That is NOT a good idea!
- Author: Mo Willems
- Illustrator: Mo Willems
- Language: English
- Subject: Children's literature, Picture book
- Published: 2013 (Balzer + Bray)
- Publication place: United States
- Media type: Print (hardback, paperback)
- Pages: 44
- ISBN: 9780062203090
- OCLC: 839435699

= That is NOT a Good Idea! =

2013 picture book by Mo Willems

That Is NOT a Good Idea! is a 2013 children's picture book written and illustrated by Mo Willems.
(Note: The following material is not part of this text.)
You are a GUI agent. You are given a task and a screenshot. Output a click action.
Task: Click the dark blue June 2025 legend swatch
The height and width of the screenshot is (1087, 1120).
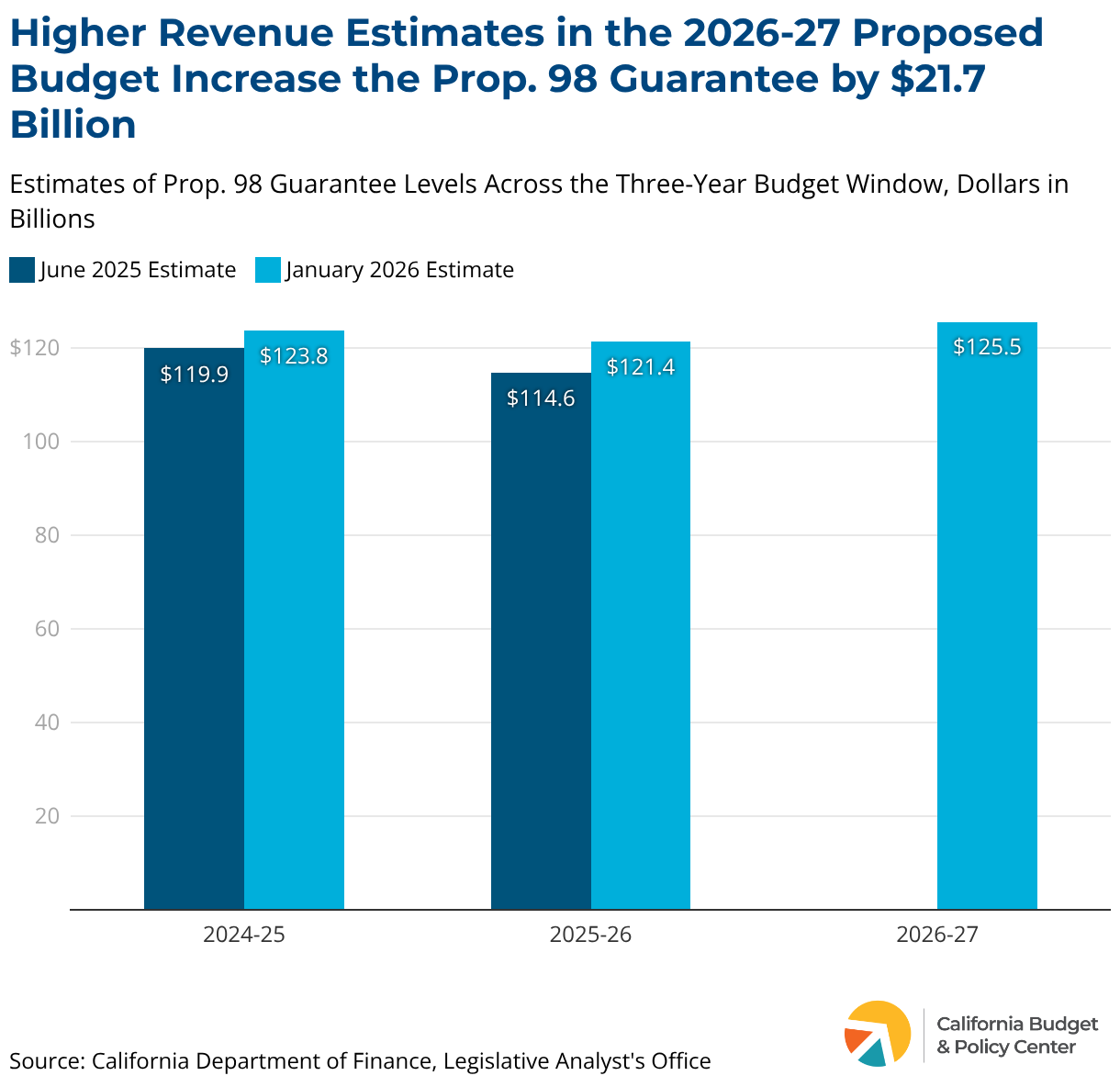[22, 270]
First published by Balzer + Bray, it is about a plump fowl that meets a fox, and is persuaded to follow the fox to its house in the woods, all the while being observed, as if on a movie screen, by a group of young birds that regularly shout the title words. Throughout the story, the baby geese try to warn their mother that she is making mistakes.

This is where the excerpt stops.